Former White House strategist Steve Bannon stepped down as executive chairman of Breitbart News Network on Tuesday, the conservative news outlet announced Tuesday.
The move comes amid a furor over incendiary remarks he reportedly made about U.S. President Donald Trump and his family to author Michael Wolff in a book, "Fire and Fury," published just last week.
Wolff wrote in the book that Bannon called a meeting between Donald Trump Jr. and Trump son-in-law Jared Kushner’s 2016 meeting with Russian nationals, “treasonous” and "unpatriotic."
Bannon also predicted in the book that Robert Mueller, the special counsel investigating possible collusion between the Trump campaign and Russia, would “crack” Trump Jr. “like an egg on national TV.”
The U.S. Senate, House of Representatives and a special counsel are all investigating alleged Russian interference in the presidential election, allegations denied by both the Kremlin and Trump.
The president and his staff have lashed out at Bannon, calling him disloyal and disgraceful.
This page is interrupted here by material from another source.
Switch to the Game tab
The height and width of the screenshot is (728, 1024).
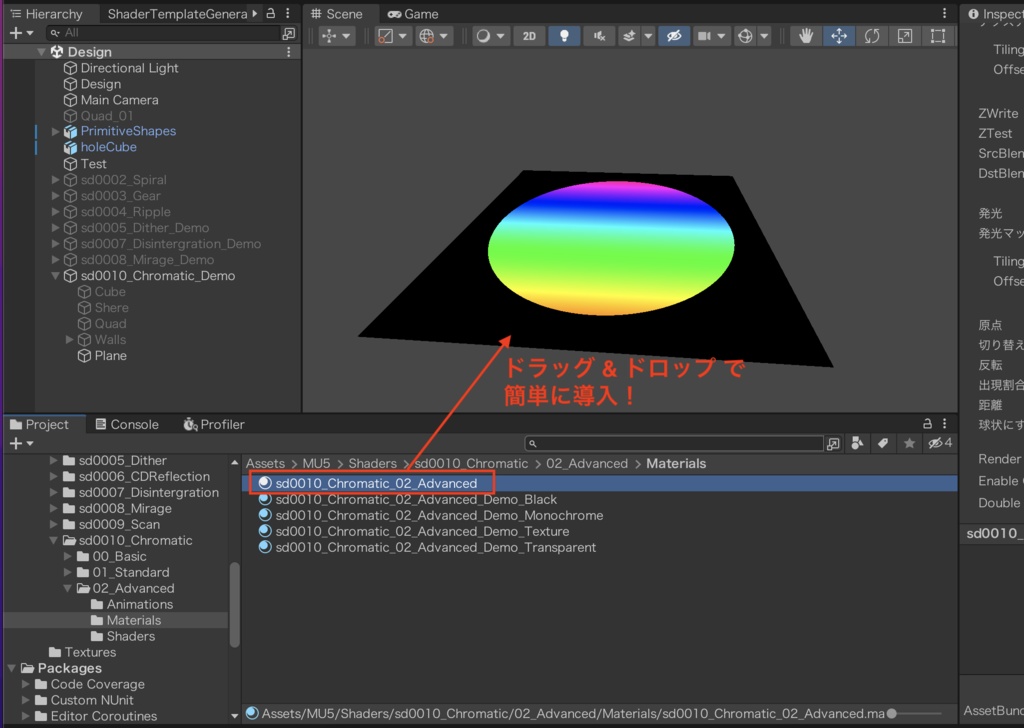pos(413,14)
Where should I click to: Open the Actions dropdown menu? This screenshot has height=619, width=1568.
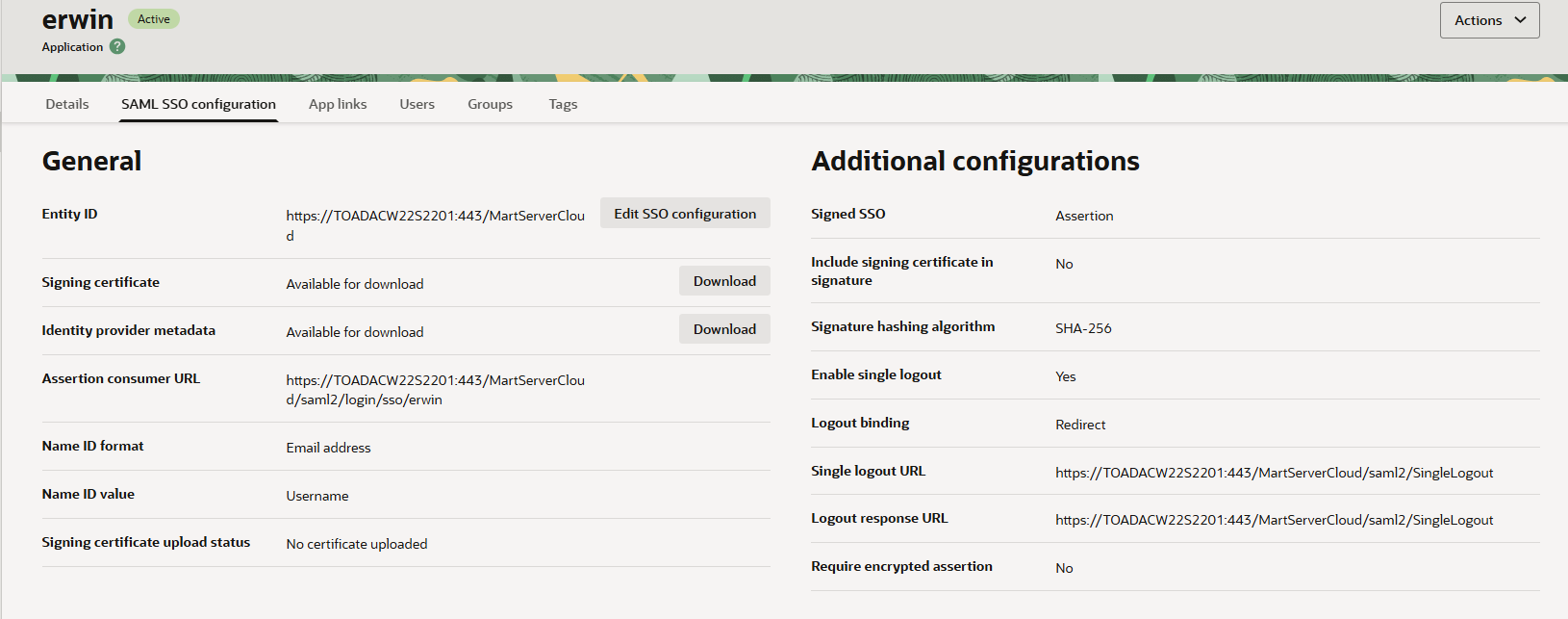point(1488,20)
The president said last week that Bannon "lost his mind'' when he was pushed out of the White House last August.
After days of keeping silent amid the uproar, Bannon tried to make amends. He issued a statement Sunday praising the president's eldest son but he stopped short of apologizing for his criticism of the president's daughter, Ivanka Trump and Kushner.
The fallout from the book also saw Bannon losing his largest benefactor, Rebekah Mercer. Mercer and her father, hedge-fund billionaire Robert Mercer, own part of Breitbart News Network and are influential voices in its operation. Last week, Mercer distanced herself from Bannon, saying in a statement, “I support President Trump and the platform upon which he was elected.”
Bannon joined Breitbart in 2012 and helped raise the profile of the news site, which he once called the platform for the so-called alt-right, a loose confederation of neo-Nazis, white supremacists and anti-Semites.
A report on the Breitbart website quotes Bannon saying, "I'm proud of what the Breitbart team has accomplished in so short a period of time in building out a world-class news platform.''
The White House did not immediately respond to the news of Bannon's ouster, but press secretary Sarah Huckabee Sanders last week called on the conservative website to "look at and consider'' parting ways with Bannon.